Type out every line of the data again, exactly.

(Items from a dataset)
☆ ☆ ☆ ☆ ☆ ☆ ☆
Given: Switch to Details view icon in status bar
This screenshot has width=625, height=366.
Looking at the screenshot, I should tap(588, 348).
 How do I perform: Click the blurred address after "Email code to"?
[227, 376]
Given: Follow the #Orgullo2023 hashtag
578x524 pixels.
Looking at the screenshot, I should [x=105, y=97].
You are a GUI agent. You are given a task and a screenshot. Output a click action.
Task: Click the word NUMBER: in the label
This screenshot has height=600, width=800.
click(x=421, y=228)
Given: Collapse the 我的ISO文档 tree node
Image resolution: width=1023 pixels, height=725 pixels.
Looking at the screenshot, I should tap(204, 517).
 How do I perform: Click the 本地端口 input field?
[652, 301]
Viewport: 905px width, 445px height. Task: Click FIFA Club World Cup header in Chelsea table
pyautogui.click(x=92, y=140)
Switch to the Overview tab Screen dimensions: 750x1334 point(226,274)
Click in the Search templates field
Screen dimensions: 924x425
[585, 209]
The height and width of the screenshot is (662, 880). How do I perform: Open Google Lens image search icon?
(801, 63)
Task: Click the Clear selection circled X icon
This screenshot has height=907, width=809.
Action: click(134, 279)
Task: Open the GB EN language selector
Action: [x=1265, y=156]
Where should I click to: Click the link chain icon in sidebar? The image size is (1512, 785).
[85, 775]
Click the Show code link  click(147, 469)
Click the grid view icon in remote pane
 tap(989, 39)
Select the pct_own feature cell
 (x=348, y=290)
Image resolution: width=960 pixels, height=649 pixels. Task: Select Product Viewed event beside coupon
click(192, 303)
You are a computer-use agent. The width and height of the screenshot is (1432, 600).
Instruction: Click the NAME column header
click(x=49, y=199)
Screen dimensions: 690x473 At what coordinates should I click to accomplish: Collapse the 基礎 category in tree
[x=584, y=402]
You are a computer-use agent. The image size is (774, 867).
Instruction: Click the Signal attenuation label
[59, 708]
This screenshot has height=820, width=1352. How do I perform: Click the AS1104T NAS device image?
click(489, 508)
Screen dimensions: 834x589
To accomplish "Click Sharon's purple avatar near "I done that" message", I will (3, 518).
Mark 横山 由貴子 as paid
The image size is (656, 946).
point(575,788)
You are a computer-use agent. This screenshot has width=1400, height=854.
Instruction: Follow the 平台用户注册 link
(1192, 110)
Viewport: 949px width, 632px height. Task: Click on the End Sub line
☆ ☆ ☆ ☆ ☆ ☆ ☆
● EXPECTED OUTPUT
Given: Switch to Details view icon in status bar
This screenshot has width=625, height=366.
Looking at the screenshot, I should tap(588, 348).
 How do I perform: Click the blurred address after "Email code to"?
[227, 376]
Given: Follow the #Orgullo2023 hashtag
578x524 pixels.
Looking at the screenshot, I should [x=105, y=97].
You are a GUI agent. You are given a task and a screenshot. Output a click action.
Task: Click the word NUMBER: in the label
This screenshot has height=600, width=800.
click(x=421, y=228)
Given: Collapse the 我的ISO文档 tree node
Image resolution: width=1023 pixels, height=725 pixels.
Looking at the screenshot, I should tap(204, 517).
 How do I perform: Click the 本地端口 input field?
[652, 301]
Viewport: 905px width, 445px height. Task: Click FIFA Club World Cup header in Chelsea table
pyautogui.click(x=92, y=140)
Switch to the Overview tab Screen dimensions: 750x1334 point(226,274)
Click in the Search templates field
Screen dimensions: 924x425
[585, 209]
The height and width of the screenshot is (662, 880). How do I perform: Open Google Lens image search icon?
(801, 63)
Task: Click the Clear selection circled X icon
This screenshot has height=907, width=809.
Action: click(134, 279)
Task: Open the GB EN language selector
Action: [x=1265, y=156]
Where should I click to: Click the link chain icon in sidebar? The image size is (1512, 785).
[85, 775]
Click the Show code link  click(147, 469)
Click the grid view icon in remote pane
 tap(989, 39)
Select the pct_own feature cell
 (x=348, y=290)
Image resolution: width=960 pixels, height=649 pixels. Task: Select Product Viewed event beside coupon
click(192, 303)
You are a computer-use agent. The width and height of the screenshot is (1432, 600).
Instruction: Click the NAME column header
click(x=49, y=199)
Screen dimensions: 690x473 At what coordinates should I click to accomplish: Collapse the 基礎 category in tree
[x=584, y=402]
You are a computer-use agent. The image size is (774, 867).
Instruction: Click the Signal attenuation label
[59, 708]
This screenshot has height=820, width=1352. How do I perform: Click the AS1104T NAS device image?
click(489, 508)
Screen dimensions: 834x589
To accomplish "Click Sharon's purple avatar near "I done that" message", I will (3, 518).
Mark 横山 由貴子 as paid
The image size is (656, 946).
point(575,788)
You are a computer-use agent. This screenshot has width=1400, height=854.
Instruction: Follow the 平台用户注册 link
(1192, 110)
Viewport: 949px width, 632px height. Task: Click on the End Sub line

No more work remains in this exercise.